Cecilia Bartoli, quant à elle, semble tout d’abord bien en retrait, assagie et mesurée. On admire les vocalises réussies et curieusement lentes, comme étouffées, qui laissent cependant perplexes tant les notes meurent vite. Sans doute notre diva est-elle en petite forme, se dit-on, ou alors elle évolue dans des sentiers de traverse auxquels il faudra s’habituer. Mais au fur et à mesure que les airs s’enchaînent, alternant les lamentations et les airs de fureur ou d’expressivité virtuose, on la retrouve, tant notre diva s’affirme dans tout ce qui la caractérise. On la reconnaît notamment, au sommet de son art, dans un ineffable « Lascia la spina cogli la rosa », que le public écoute en retenant son souffle quand celui de l’interprète se fait brise délicate et lumineuse poésie. Bien sage dans sa petite robe noire et tout en retenue, elle n’en est pas moins capable de vocalises ébouriffantes dignes de ses grands jours, notamment dans « O placido il mare » où, totalement débridée, tout est « colpa del vento », effet bourrasques venteuses garanti. C’est à la fougue d’une Scarlett O’Hara qu’elle fait penser quand elle revient en deuxième partie dans une nouvelle robe superbe qui semble coupée dans de somptueux rideaux. D’amples fleurs contribuent à faire prendre tournure à cette généreuse tenue que portent élégamment les deux jeunes femmes, à l’identique. Et qu’à cela ne tienne qu’elles n’aient pas le même gabarit ; elles sont idéalement (et également) belles et épanouies.
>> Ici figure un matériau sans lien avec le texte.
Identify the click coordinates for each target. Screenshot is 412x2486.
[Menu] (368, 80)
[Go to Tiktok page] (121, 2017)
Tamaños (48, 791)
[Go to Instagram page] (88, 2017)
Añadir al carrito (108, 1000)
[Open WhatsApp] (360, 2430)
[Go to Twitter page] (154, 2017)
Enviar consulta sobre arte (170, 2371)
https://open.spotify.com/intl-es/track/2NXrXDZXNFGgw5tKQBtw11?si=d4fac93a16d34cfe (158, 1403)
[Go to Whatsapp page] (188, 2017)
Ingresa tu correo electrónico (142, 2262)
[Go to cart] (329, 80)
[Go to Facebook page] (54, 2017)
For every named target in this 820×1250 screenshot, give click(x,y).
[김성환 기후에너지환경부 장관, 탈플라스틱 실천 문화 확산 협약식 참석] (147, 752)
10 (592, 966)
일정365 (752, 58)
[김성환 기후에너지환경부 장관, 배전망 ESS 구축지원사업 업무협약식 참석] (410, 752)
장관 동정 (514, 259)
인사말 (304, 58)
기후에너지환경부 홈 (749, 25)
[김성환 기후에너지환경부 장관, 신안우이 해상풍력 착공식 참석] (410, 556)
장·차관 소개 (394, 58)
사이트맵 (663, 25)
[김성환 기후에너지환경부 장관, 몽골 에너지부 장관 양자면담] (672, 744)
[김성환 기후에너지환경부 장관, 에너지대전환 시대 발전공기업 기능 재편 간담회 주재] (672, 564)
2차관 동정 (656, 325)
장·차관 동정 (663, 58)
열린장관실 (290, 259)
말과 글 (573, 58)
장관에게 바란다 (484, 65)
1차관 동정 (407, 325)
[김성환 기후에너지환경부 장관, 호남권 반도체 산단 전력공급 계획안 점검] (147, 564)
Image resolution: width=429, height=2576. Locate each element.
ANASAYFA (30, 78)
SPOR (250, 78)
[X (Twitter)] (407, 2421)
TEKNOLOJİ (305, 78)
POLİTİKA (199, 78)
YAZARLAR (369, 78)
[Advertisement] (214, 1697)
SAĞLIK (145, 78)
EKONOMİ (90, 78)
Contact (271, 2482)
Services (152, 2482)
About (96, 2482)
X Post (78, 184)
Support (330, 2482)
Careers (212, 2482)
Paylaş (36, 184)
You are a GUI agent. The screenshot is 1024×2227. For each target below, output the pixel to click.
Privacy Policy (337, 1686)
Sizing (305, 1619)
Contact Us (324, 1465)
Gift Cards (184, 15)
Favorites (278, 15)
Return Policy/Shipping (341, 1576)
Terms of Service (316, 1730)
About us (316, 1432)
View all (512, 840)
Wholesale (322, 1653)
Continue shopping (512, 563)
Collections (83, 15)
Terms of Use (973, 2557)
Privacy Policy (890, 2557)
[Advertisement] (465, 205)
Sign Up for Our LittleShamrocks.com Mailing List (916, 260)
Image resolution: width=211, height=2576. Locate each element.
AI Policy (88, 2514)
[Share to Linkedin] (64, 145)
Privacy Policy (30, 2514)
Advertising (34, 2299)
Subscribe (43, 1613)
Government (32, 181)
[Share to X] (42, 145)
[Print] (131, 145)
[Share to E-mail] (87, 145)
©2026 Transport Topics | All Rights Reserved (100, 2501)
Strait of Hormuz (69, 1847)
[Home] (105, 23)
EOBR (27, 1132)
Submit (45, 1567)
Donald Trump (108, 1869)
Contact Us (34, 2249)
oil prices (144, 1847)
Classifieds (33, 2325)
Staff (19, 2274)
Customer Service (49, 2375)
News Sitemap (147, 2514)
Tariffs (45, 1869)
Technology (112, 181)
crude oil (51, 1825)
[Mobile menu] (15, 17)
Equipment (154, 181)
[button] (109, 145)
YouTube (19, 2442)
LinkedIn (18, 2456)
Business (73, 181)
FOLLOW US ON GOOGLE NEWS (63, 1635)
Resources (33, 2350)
La douce tornade se prolonge avec de nombreux rappels et le récital s’achève quarante minutes après l’heure prévue sans qu’on ait vu le temps passer. La Tarentelle sied comme un gant à la belle romaine et il faut la voir s’accompagner elle-même du tambourin dans la séguedille de Nebra… Sol Gabetta, pour sa part, tire de son violoncelle des sonorités plus qu’inattendues et emballe définitivement son public. Tout le monde fond pour un « Non ti scordar di me » en duo d’anthologie. Comment pourrait-on d’ailleurs jamais oublier ?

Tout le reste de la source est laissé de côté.